La mer Rouge est une voie commerciale mondiale essentielle, puisqu’environ 12 % du commerce mondial y transite. La présence de la Russie dans cette région ne vise pas seulement à prendre pied en Afrique, mais aussi à contester la domination occidentale et à renforcer son influence dans la région. Toutefois, l’instabilité interne du Soudan, exacerbée par la guerre civile en cours entre l’armée soudanaise et les forces paramilitaires de soutien rapide (FSR), avec des éléments de Wagner soutenus par la Russie qui appuient les FSR, ajoute une nouvelle couche de complexité. Avec des enjeux géopolitiques et sécuritaires en jeu, la position stratégique du Soudan se transforme rapidement en un espace contesté où les puissances mondiales manœuvrent pour exercer leur influence (The Guardian, 2025).

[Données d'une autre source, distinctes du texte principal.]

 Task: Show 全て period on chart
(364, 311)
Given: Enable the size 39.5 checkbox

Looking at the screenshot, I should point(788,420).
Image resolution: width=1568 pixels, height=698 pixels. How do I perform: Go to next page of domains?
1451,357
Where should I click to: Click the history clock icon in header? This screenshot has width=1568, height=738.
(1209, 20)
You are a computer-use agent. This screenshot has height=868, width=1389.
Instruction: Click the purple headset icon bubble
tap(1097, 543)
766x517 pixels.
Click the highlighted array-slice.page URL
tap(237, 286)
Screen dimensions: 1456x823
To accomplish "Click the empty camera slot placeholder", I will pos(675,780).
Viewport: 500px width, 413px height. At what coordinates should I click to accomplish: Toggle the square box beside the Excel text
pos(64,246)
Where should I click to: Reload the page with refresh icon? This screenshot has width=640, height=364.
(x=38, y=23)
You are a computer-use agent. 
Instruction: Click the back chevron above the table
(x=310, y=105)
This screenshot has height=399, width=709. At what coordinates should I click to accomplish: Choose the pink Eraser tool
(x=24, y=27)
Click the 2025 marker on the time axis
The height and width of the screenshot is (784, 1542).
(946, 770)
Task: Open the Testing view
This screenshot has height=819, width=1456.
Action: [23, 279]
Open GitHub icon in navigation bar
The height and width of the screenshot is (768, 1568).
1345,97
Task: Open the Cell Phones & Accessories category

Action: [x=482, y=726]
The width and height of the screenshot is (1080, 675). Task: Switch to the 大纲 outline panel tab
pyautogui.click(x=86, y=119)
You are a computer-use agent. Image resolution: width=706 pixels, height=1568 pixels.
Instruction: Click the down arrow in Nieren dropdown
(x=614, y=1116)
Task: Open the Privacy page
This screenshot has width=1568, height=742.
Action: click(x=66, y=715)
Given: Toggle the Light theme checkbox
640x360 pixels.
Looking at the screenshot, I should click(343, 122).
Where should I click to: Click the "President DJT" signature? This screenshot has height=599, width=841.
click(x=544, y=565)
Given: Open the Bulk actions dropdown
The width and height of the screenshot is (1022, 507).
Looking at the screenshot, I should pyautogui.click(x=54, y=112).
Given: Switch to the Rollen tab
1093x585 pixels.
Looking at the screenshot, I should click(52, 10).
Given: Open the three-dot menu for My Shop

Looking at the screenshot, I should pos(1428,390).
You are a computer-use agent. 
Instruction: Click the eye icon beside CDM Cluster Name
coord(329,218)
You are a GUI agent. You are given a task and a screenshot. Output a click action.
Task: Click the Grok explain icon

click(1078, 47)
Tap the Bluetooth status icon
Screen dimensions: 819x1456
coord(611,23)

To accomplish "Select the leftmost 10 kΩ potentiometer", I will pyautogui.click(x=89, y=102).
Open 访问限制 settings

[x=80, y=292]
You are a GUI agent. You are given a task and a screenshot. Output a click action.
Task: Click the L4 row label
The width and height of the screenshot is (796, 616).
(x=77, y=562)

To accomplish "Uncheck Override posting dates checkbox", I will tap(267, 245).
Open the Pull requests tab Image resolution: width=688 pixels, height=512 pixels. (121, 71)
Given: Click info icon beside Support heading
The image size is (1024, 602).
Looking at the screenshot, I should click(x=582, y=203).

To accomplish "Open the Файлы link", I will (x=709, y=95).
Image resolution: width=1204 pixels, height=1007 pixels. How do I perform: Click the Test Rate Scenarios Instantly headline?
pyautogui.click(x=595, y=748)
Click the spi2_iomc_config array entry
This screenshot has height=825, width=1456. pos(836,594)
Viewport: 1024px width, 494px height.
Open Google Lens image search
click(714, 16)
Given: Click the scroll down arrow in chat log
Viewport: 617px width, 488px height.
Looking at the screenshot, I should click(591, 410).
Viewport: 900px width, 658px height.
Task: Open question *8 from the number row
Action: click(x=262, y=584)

Mais qu’est-ce que cela signifie pour l’Afrique ? Cette base navale renforcera-t-elle la sécurité de la région, ou bien le continent s’enlisera-t-il davantage dans les luttes de pouvoir mondiales ? Cet article examine les implications de la dernière décision de la Russie et son impact potentiel sur le Soudan, l’Afrique et la scène internationale.
- Implications géopolitiques de l’influence croissante de la Russie en Afrique
L’établissement d’une base navale russe au Soudan renforce la présence militaire de Moscou en Afrique, la positionnant comme un acteur clé de la sécurité régionale. Cette base offre à la Russie un point d’ancrage stratégique en mer Rouge, l’une des voies navigables les plus importantes pour le commerce mondial et le transport de l’énergie (Shapir, 2023). Grâce à cette base, la Russie peut exercer un plus grand contrôle sur les activités maritimes et renforcer ses relations avec les pays africains désireux de coopérer en matière de sécurité.
La base navale russe au Soudan est susceptible d’intensifier la concurrence entre Moscou et les puissances occidentales, en particulier les États-Unis. L’ancien diplomate américain Cameron Hudson a suggéré que les États-Unis considèrent la côte soudanaise de la mer Rouge comme une zone de sécurité cruciale et qu’ils s’opposeront activement à la présence militaire russe et iranienne dans ce pays. L’administration Trump, en particulier, devrait adopter une position ferme contre l’accueil par le Soudan d’une base russe, craignant que cela ne perturbe la dynamique de la sécurité régionale et ne menace les intérêts américains en mer Rouge. Cette résistance pourrait se manifester par des pressions diplomatiques, des sanctions économiques ou des efforts pour contrer l’influence russe par une coopération militaire occidentale élargie avec le gouvernement soudanais.
En outre, les États-Unis visent à étendre les accords d’Abraham au Moyen-Orient, dont le Soudan est l’un des principaux signataires. Hudson se demande comment ces accords peuvent être mis en œuvre efficacement alors que le Soudan reste plongé dans la guerre civile et renforce ses liens militaires avec la Russie. Si la base va de l’avant, les États-Unis pourraient reconsidérer leur approche du Soudan, en appliquant des sanctions ciblées ou en travaillant en étroite collaboration avec les alliés régionaux pour contenir l’expansion russe (MSN, 2025).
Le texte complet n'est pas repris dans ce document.